The core material thrown off by compressed air from the pulley 60, together with the material removed by the trimmer 68, falls into a trough 102 and is conveyed through the trough by a feed screw 104; alternatively it may be blown along the trough by a jet of air.
The removal of sections of the core stream 14 may be assisted by a suction wheel, 61 (see FIG. 12A) somewhat similar to the pulley 60, rotating about an axis parallel to that of the pulley 60 and with radial ports 96' through which timed sucks are applied from a manifold 61A so that the sections of the core stream are sucked into the radial ports of the suction wheel. Indeed the core sections could possibly be sucked off entirely by the action of the suction wheel 61 with the assistance of centrifugal force but without air being blown out of the pulley 60.

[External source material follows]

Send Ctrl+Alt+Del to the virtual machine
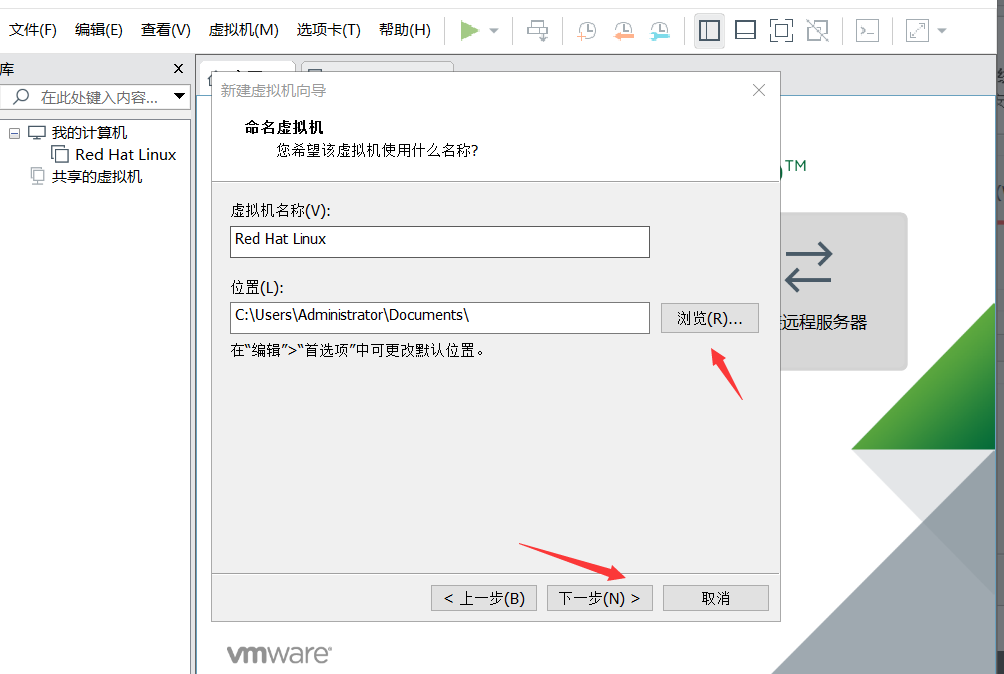Image resolution: width=1004 pixels, height=674 pixels. tap(537, 31)
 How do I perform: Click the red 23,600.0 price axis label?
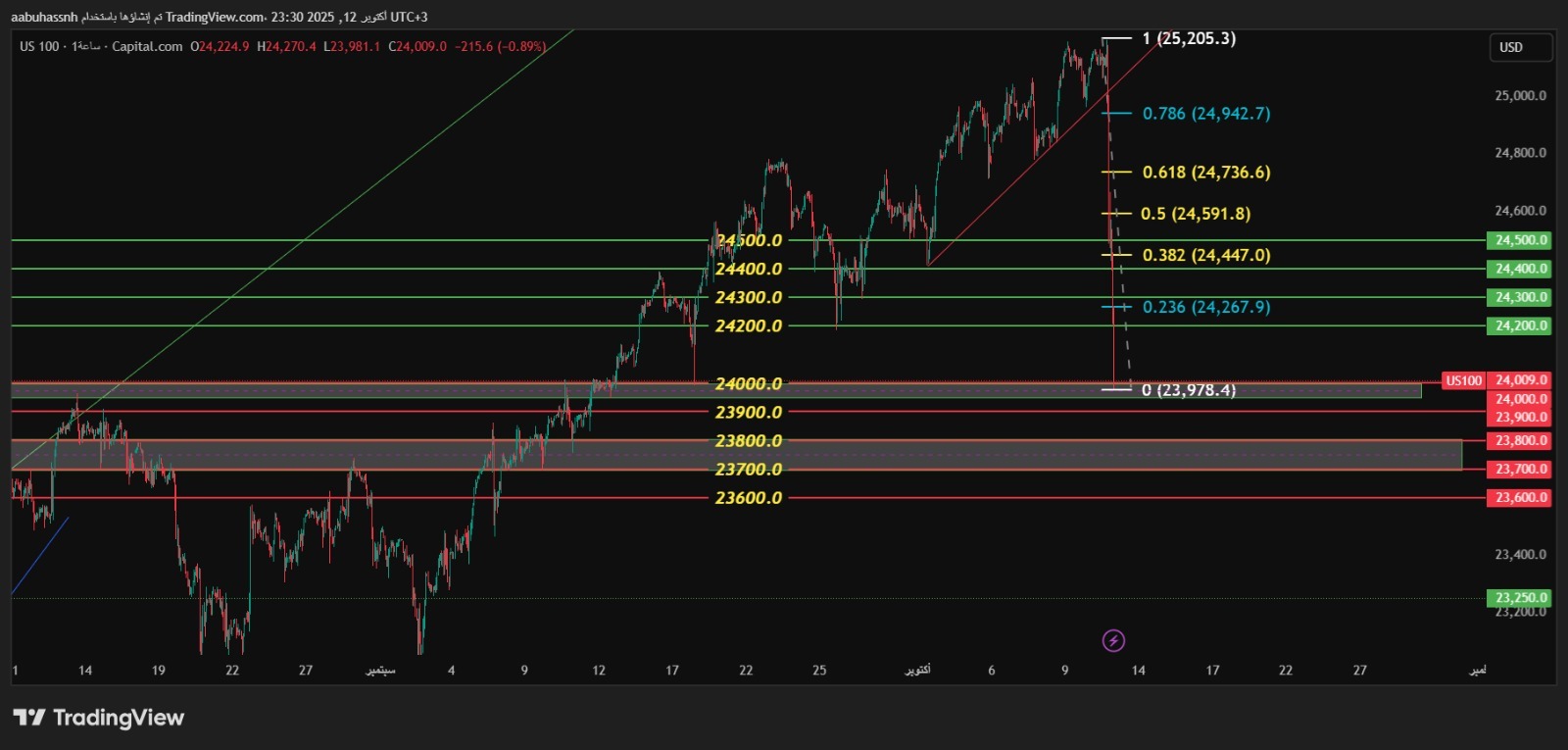click(1521, 498)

FIG. 16 shows a preferred modification of the core-forming part of the apparatus shown in FIG. 12. The modification is immediately before the entry to the tongue 80 and comprises a compression wheel 106 which is formed with lobes 108. These lobes enter the gaps between successive sections of the core stream 14 and maintain the gaps while the core stream is being compressed by the wheel. It should be noted that the leading edge 108A of each lobe is radial, whereas the trailing edge 108B is not radial but is instead substantially parallel to the leading edge 108A.

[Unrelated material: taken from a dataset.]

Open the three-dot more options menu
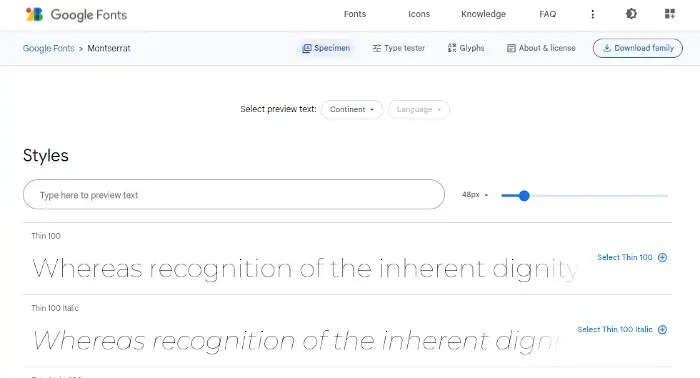 (592, 14)
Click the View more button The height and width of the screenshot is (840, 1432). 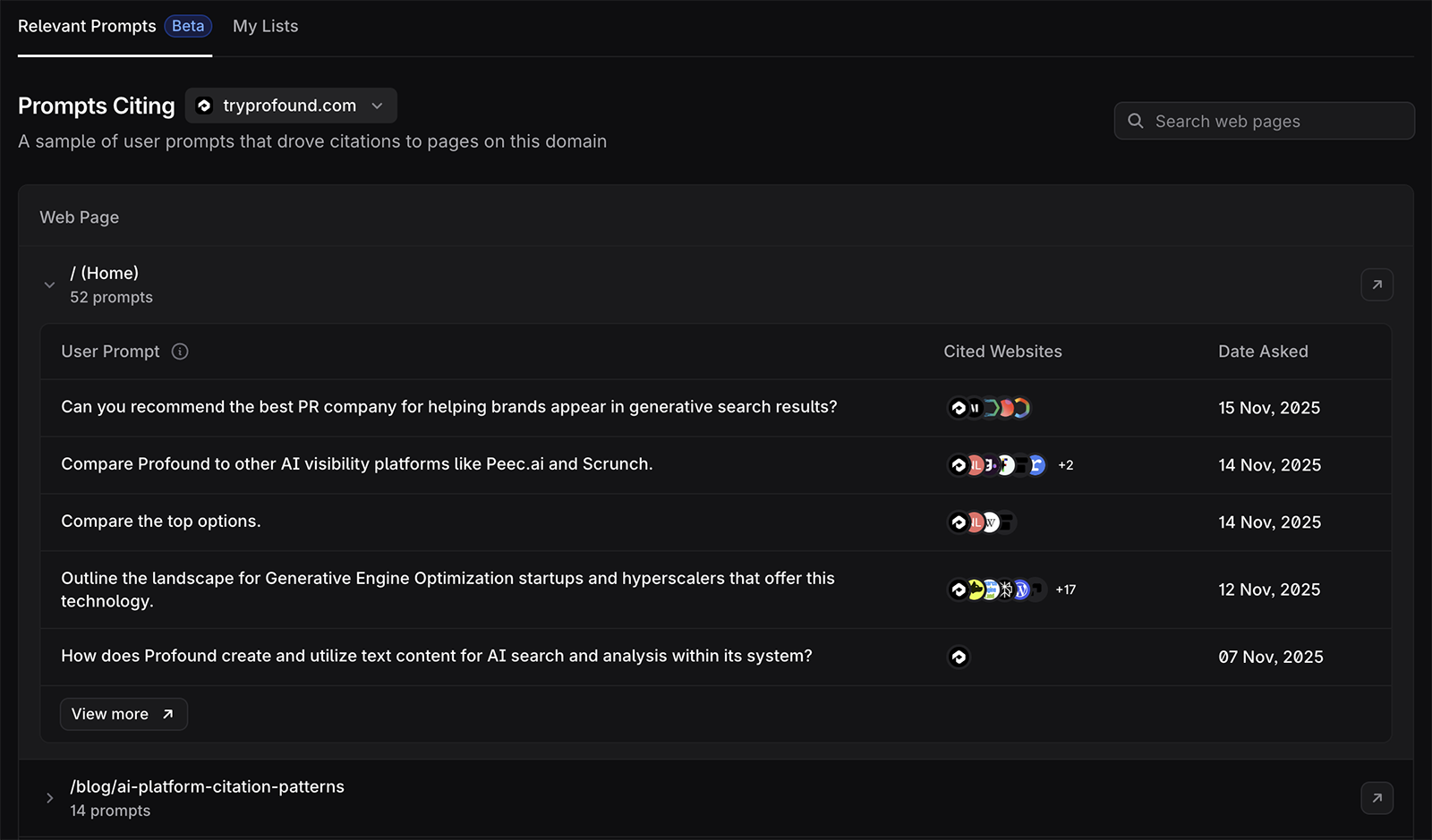(x=124, y=714)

The compression wheel compresses the core stream 14 from a height of 6 mm down to a height of 4 mm, thus reducing the work that needs to be done by the tongue 80 with regard to compression of the core stream. The compression wheel rotates at a speed such that the peripheral speed of the main part of the wheel (i.e. disregarding the lobes) equals the speed at which the core stream is carried by the band 56.
The core stream sections thrown off the pulley 96 may, for example, each be 12 mm long and may be at say 130 mm intervals. The cut-off of the machine (not shown) may then cut the finished continuous rod through the middle of each 12 mm section; that is, through each section in the final rod which is completely filled with tobacco. Each 130 mm long rod thus formed has both ends completely filled with tobacco and may be fed to a conventional filter-attachment machine which cuts the rod in the middle, moves the two halves apart, inserts a double-length filter between them, joins all the parts together by means of a "cork" strip, and finally cuts the assembly through the middle to form two separate filter-tipped cigarettes.
In the finished cigarette rod the weight per unit length of the core (excluding the sections where the core is removed) may for example be 25% of the whole cigarette filler. The first layer of tobacco may comprise 40% of the whole filler, while the second layer after trimming comprises 35% of the whole filler. As already mentioned, the final trimmer 18 removes 30% of the complete filler stream, i.e 50% by weight of the finished cigarette filler. Thus the trimmer 18 removes more tobacco (50% minus 40%) than is needed to form the first layer. The excess is fed into the tobacco compartment 116 of the main hopper (FIG. 18).
The suction levels in the suction chambers 24 and 170 are approximately the same at about 45 to 50 cms water gauge. The bands 10 and 56 have degrees of porosity equivalent to K factors respectively of 0.012 and 0.019.